----- SELECTED EXTRACT -----

20th Century Dog’s new album Bone presents a set of musical ideas that have been gnawed on for over a decade. Ideas that were buried in the yard, dug up, buried in the yard, dug up again. Like any good bone, these have stood the test of time.

Bassist, composer and producer Cameron Undy has been lying somewhat dormant for the past 10 years, putting his energy into building the world-renowned ‘Venue 505’ in Surry Hills, Sydney, and working as a sideman with a diverse range of artists including jazz legend Pharaoh Sanders, Bugz in the Attic and number-one selling singer-songwriter Passenger.

Meanwhile, Undy has been steadily developing material for this new album, a collection of uplifting jazz, funk, afro beat and broken beat material, delivered by his stellar band, 20th Century Dog, whose 2004 release Mad Stream was described as “something approaching improvised perfection” (John Shand, SMH).

With this new release the grooves are layered by Undy’s bass, Ben Hauptmann’s guitar, Greg Coffin’s keys, Simon Barker and Jamie Cameron’s drums, and Ben Kidson’s percussion, allowing the African hocket-style rhythms to deliver odd-meters that appeal equally to the body and the mind. Jeremy Rose’s tenor saxophone and bass clarinet melodies capture a folk-like, sing-able essence, and at times, opening into areas of improvisation.

Recorded live at Venue 505 over two days and one evening concert, Bone captures the band’s energy in front of a live audience, coupled with a studio like performance quality.

Jeremy Rose - tenor sax & bass clarinet
Greg Coffin - piano & keys
Ben Hauptmann - guitar
Cameron Undy - bass
Simon Barker - drums & Log
Jamie Cameron - drums
Ben Kidson - dercussion

Recorded September 29 & 30, 2016 
Composed, Arranged and Produced by Cameron Undy 
Recorded, Mixed and Mastered by Richard Belkner 
Design by Alasdair Nicol
Available on Earshift Music / MGM
December 16th 2016, www.earshift.com

REVIEWS

THE AUSTRALIAN, John McBeath
4 STARS
www.theaustralian.com.au/arts/review/reviewed-the-xx-banda-nella-nebbia-lieberman-telek-bridie/news-story/675745f0f1e5482327ea0fb10d595ec6

This Sydney septet, formed in 1995, is produced and arranged by composer and bassist Cameron Undy, and its new, live album is the group’s first in nine years. With two drummers and a percussionist, a big rhythmic presence is guaranteed on all 10 tracks; throw in leader Undy on bass and add Jeremy Rose’s bass clarinet, for example on the title track, and the result is a triumph of inventive rhythmic exploration.

Undy’s electric bass is an important component, featuring prominently in the opener Sun Rock under Greg Coffin’s bluesy piano and Rose’s sax. Several tracks contain a blues/folk element, albeit delivered in a variety of rhythms with expert collaboration between drums, percussion, bass and Ben Hauptmann’s guitar.

The bass is in front for the opening of Dog Day, under some exploratory guitar, before the guitar’s enervated solo, lapsing into dragged-out chords underpinned by an energetic rhythm and a nimbly supportive piano.
The longest track, Bust Down/Parallelism, features lively guitar against different African-style rhythms from a slow steady beat, up to a faster hocket style, showcasing Jamie Cameron’s drums and Ben Kidson’s percussion.

----- COLLECTED MATERIAL -----

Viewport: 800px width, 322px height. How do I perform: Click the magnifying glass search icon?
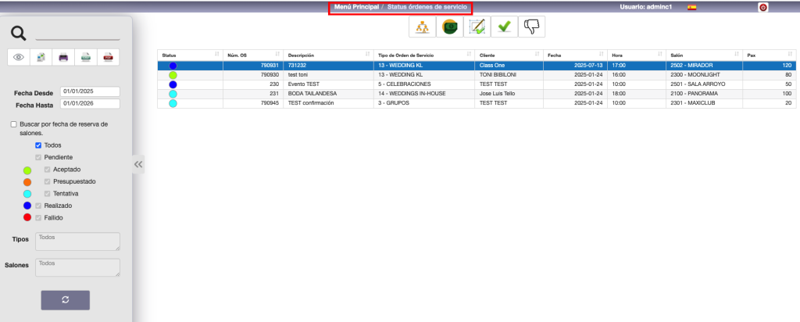pos(19,33)
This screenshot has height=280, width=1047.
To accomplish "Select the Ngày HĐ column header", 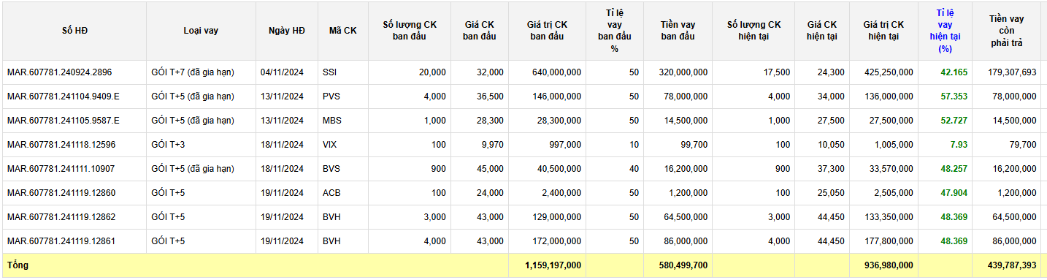I will point(287,31).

-----

▶ _WHAT TO DO_:
**a)** Copy from the text about the album Bone the stretch from "The longest track, Bust" through "Ben Kidson’s percussion.".
**b)** Which musical styles does the text about the album Bone name when it describes the new album's material?

▶ _OUTPUTS_:
**a)**
The longest track, Bust Down/Parallelism, features lively guitar against different African-style rhythms from a slow steady beat, up to a faster hocket style, showcasing Jamie Cameron’s drums and Ben Kidson’s percussion.

**b)**
- jazz
- funk
- afro beat
- broken beat